Records from a dataset
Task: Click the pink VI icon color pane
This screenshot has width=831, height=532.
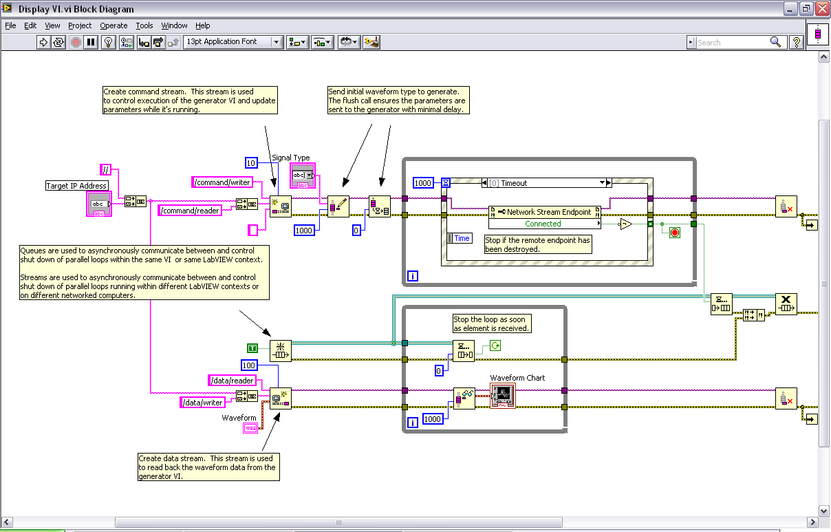Action: click(x=817, y=33)
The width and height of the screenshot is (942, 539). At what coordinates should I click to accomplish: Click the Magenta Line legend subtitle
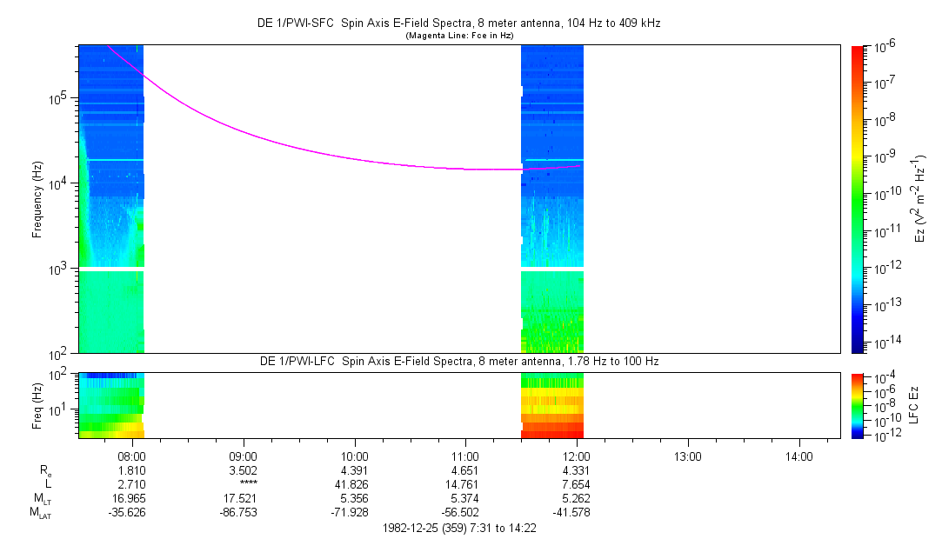[x=459, y=35]
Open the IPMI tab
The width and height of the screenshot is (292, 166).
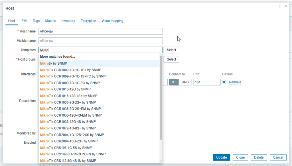click(x=24, y=21)
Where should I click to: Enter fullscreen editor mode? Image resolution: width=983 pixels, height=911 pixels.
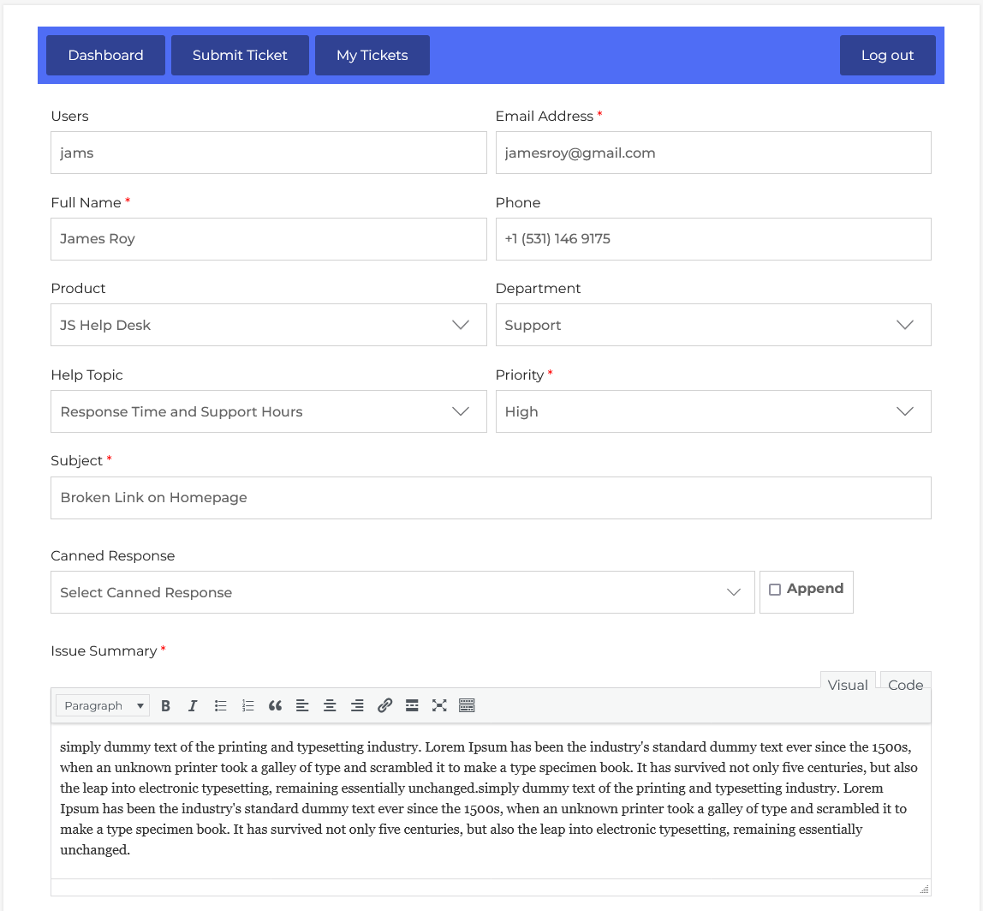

▶ **Exercise**:
The pictures should be dropped, and every line above should be set down again exactly.

▶ **Task result**:
Task: Click the pink VI icon color pane
This screenshot has width=831, height=532.
Action: click(x=817, y=33)
The width and height of the screenshot is (942, 539). At what coordinates should I click to accomplish: Click the Magenta Line legend subtitle
[x=459, y=35]
Open the IPMI tab
The width and height of the screenshot is (292, 166).
click(x=24, y=21)
Where should I click to: Enter fullscreen editor mode? Image resolution: width=983 pixels, height=911 pixels.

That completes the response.